*Entries shown*
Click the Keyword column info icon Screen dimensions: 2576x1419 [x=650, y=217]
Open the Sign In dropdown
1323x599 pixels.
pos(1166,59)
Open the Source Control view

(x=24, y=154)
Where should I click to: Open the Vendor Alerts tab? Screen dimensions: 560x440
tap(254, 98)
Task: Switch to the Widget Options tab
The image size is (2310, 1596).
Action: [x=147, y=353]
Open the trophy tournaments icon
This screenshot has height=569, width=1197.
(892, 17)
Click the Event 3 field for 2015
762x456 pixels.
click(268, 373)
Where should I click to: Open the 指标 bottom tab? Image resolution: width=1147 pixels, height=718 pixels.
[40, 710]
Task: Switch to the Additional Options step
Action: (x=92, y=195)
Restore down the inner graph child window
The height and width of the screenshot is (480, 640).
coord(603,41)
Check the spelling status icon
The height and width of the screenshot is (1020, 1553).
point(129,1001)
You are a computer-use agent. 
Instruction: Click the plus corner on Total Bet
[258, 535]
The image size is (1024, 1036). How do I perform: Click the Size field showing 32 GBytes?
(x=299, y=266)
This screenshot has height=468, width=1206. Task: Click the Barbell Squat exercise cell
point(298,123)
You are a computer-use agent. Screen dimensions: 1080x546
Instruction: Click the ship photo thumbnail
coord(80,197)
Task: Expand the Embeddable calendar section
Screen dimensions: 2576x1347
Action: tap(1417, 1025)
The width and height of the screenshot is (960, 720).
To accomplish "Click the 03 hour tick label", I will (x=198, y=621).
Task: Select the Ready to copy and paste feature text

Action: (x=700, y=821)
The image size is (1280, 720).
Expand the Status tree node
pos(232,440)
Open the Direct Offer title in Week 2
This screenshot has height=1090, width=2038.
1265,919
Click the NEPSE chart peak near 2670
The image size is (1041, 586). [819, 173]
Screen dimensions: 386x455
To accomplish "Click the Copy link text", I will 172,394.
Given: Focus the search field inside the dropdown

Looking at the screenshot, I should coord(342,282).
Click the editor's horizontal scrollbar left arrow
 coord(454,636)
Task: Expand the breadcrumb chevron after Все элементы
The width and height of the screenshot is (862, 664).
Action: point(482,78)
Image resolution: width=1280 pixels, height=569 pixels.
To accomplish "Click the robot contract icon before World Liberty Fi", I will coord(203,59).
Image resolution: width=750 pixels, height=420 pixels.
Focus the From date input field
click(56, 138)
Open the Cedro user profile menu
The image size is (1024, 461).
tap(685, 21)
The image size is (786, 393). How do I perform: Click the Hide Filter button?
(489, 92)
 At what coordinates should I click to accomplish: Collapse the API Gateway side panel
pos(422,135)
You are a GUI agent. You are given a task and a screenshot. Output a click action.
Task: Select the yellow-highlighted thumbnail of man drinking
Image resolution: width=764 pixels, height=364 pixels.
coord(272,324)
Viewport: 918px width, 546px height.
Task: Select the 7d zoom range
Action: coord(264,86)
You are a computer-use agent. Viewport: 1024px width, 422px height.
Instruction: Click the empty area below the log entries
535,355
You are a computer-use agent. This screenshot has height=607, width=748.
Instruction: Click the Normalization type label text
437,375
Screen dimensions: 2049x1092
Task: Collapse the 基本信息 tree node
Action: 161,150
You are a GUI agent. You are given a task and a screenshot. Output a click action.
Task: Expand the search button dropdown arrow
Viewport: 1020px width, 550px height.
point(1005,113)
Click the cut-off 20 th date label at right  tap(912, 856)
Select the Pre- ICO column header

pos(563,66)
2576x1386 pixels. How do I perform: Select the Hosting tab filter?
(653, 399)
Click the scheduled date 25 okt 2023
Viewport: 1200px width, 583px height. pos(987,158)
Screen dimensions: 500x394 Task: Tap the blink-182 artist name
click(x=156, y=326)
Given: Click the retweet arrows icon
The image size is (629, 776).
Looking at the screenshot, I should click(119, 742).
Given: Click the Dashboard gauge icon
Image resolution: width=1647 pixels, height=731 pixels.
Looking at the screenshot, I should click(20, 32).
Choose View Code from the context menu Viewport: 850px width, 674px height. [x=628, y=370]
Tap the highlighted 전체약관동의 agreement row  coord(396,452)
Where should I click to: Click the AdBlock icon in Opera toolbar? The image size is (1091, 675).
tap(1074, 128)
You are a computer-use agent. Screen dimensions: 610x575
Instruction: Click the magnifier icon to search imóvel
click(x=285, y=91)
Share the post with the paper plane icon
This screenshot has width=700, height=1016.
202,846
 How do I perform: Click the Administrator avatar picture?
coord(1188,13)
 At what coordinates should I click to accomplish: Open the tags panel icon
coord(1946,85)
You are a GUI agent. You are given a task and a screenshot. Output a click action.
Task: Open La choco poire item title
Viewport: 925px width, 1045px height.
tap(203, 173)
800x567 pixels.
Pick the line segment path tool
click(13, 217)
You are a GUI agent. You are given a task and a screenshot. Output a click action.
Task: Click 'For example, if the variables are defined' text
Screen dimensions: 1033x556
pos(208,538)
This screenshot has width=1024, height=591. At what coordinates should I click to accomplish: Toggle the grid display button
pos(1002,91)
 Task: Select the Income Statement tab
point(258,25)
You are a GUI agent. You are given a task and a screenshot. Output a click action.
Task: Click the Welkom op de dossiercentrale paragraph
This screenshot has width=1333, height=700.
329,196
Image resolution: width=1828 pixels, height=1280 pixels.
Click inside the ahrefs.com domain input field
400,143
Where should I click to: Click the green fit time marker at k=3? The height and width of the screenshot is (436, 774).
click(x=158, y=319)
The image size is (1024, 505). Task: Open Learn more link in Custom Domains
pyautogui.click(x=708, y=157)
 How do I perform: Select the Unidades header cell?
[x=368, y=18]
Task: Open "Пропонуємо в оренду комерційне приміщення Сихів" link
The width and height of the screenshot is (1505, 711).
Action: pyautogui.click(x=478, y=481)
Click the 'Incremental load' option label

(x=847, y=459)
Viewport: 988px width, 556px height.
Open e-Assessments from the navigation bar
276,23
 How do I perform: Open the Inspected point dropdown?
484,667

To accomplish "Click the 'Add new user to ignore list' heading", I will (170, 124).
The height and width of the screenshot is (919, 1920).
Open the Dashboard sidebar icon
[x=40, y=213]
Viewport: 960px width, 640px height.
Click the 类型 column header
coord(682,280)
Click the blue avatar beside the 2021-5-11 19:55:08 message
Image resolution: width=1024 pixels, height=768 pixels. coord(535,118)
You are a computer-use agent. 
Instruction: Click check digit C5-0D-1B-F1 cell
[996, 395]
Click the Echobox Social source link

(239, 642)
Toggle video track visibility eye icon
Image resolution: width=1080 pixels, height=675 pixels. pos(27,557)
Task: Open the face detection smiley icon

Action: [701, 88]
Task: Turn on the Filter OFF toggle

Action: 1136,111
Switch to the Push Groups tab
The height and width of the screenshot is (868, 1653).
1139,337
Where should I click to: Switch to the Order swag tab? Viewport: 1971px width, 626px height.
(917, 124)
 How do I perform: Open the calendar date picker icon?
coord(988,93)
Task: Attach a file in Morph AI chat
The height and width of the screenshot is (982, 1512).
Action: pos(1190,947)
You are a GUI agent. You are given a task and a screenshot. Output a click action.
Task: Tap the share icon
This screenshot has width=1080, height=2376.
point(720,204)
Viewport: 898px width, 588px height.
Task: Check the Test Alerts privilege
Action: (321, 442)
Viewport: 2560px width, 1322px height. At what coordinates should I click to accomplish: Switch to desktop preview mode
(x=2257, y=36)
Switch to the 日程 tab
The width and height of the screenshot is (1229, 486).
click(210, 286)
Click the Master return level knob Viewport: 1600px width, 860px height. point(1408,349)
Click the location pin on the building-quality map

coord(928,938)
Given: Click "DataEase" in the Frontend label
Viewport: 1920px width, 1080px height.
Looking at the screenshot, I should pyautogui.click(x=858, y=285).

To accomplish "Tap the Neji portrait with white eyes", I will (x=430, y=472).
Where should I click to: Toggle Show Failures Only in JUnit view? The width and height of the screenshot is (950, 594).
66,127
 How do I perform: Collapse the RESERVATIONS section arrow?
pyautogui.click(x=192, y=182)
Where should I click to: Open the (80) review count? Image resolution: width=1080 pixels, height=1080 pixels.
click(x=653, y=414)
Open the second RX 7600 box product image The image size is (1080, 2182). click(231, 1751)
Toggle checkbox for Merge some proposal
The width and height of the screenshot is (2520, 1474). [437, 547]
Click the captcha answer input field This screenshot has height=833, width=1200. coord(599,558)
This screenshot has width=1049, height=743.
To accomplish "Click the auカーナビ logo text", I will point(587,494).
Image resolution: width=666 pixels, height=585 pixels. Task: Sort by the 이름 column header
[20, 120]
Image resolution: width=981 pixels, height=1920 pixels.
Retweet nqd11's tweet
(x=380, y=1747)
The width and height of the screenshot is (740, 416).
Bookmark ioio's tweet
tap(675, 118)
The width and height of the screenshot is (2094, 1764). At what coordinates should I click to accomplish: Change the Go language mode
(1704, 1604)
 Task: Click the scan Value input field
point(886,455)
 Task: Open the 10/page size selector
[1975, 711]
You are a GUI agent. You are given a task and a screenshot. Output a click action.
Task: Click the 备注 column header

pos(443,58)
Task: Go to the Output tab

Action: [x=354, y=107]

*Do this*
Which lines of the listing above contain the word "dropdown"? Report each of them in full.

*Task result*
Open the Sign In dropdown
Given: Focus the search field inside the dropdown
Task: Expand the search button dropdown arrow
 How do I perform: Open the Inspected point dropdown?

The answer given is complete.